As I have said for over a decade, you can't put the toothpaste back into the tube. What this decision does not take into consideration (or more accurately, cannot consider because it is outside the scope of the case) is that business rules and value chains that are based on archaic form factors perish. Technology has advanced more in the past 100 years than it has for the previous 3,500 years combined. Is there any scalable, profitable business on Earth using manufacturing techniques, materials, and tools from 100 years ago? Many immensely creative businesses have gone extinct as technology has evolved. To use the cliché, the world is now moving at Internet time, so how can we expect 50-year-old form factors and methodologies to stand? Why should content be exempt from having to adapt?

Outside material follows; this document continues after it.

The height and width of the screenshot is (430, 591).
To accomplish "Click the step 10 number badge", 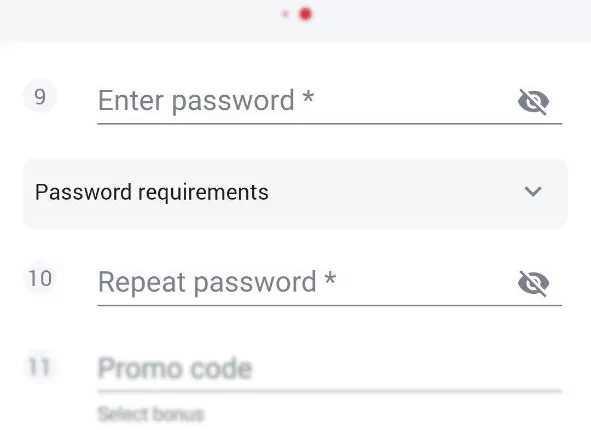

These questions are all rhetorical. It simply won't matter what I say here or even what you think. The simple truth is that the world of file sharing is an ecosystem that will continue to evolve on its own, completely out of anyone's control. You can make all the laws you want, this arms race can't be won. The P2P ecosystem will find equilibrium in the redistribution of wealth (sad news for some, great news for others) and the revision of workable value chains and business models that allow the technology to be harnessed, not litigated or legislated against.
As if the situation were not complicated enough, companies who would most benefit from experimentation and testing are the very ones whose legal departments can't (or won't) let them get in the game. I wonder how the lawsuit business looks on paper? It doesn't sound like a sustainable business model to me. Maybe there's a better way?
You probably have some solutions, as I do. There are dozens of new ways to make money, and there will be hundreds more sooner or later. That being said, according to this decision, mostly everyone is now engaging in some sort of criminal behavior -- so the battle lines are drawn and we find ourselves in a conundrum. Be careful downloading over the next few months... it's open season!